Message withdrawn at poster's request.

CharlotteBronteSaurus Fri 24-Jun-11 10:48:02

next door have fake grass. they are very proud of it, and make me come round to stroke it, but i'm not sure myself. would it be really unethical of me to pap their yard from dd1's window and put a picture up for 2 minutes?

the previous people in our house dug up some of our yard and put grass in. we're in a similarly shaded position, so the "grassy" bit is all mossy, but it's still green and soft underfoot.

we've also got a bit of decking out there, which i know is crap and passe and probably has a mouse nest under it, given how frequently the cat is bringing in mice, but decking is nicer than concrete for putting a picnic rug on, and you could green it up a bit with lots of stuff in pots and hanging baskets.

CogitoErgoSometimes Fri 24-Jun-11 11:41:53

I wonder how easy/expensive it would be to get some of that rubberised surface, the type they put underneath children's playground equipment. It's not pretending to be grass but it's not rock-hard either.

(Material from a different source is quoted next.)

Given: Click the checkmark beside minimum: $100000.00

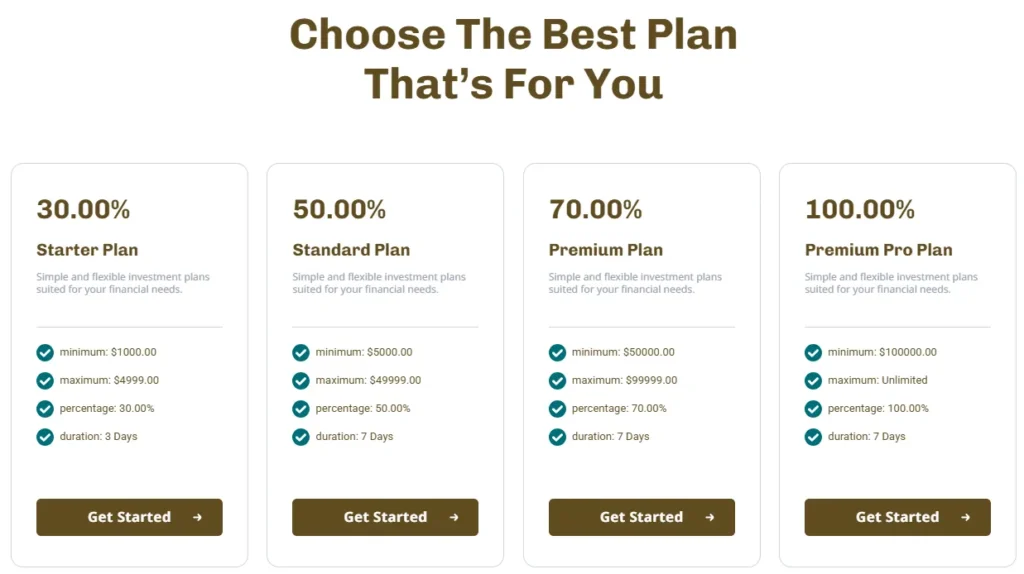Looking at the screenshot, I should pos(813,352).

Alternatively, you can make lawns out of things other than grass. Thyme, for example. Takes longer to get established than grass but it doesn't need cutting, is soft, fragrant and it'll also flower. Camomile is another one.

SweetestThing Fri 24-Jun-11 12:01:04

You can get artificial lawn in different textures and colours - the more expensive, the more like natural grass they look and the more comfortable they are to sit/lie on. My DH runs a company which specialises in this and it is increasingly popular with families who have dogs, young children who play football in the garden or where the conditions aren't right for a natural lawn.

No, it will never quite look like natural grass, but it could be worth considering. We are getting some in our front garden because it's such a palaver getting the lawn-mower round, so for an easy life, we are getting some laid. I shall report back after it's done (probably months from now - shoemaker's children syndrome smile)

IntergalacticHussy Fri 24-Jun-11 12:11:41

don't do fake grass. This is the idea i had when we were faced with similar; build yourself a large wooden raised bed, of the kind your dad might use for growing onions, so that it fills up as much of your yard as you'd want it to. Put down stones for drainage, soil, compost and then lay some turf. Feed, water and wait. Don't know if it'd work but i still love my idea.

TheSecondComing Fri 24-Jun-11 12:29:35

Message withdrawn at poster's request.

CogitoErgoSometimes Fri 24-Jun-11 17:22:21

There are all kinds of grass seed. Shade tolerant, hard wearing etc.

TheSecondComing Fri 24-Jun-11 17:29:51

Message withdrawn at poster's request.

CogitoErgoSometimes Sat 25-Jun-11 12:17:38

It's a 'depends' sort of answer. If, when you take up the flags, the soil looks nice and dark and moist then you can probably dig in a little all purpose fertiliser and tamp it all down flat. If you find rubble, hard-core stones or other detritis you'll have to get that out and replace with top-soil before tamping down and laying a lawn on top. Commercial turf is the best option for quick results but is relatively expensive... so it depends on the area you're covering. Lawn seed for different conditions you'll find at your local garden centre (and they'll be good for advice as well). It's cheaper than turf & quite easy to sprinkle on but you have to do a bit of bird-scaring in the early days and keep it watered.

TheSecondComing Sat 25-Jun-11 13:21:55

Message withdrawn at poster's request.

octopusinabox Sun 26-Jun-11 18:26:17

Neighbours of mine have fake grass. I believe they paid a fair bit for it but it looks pretty good to be honest - better than I thought it would.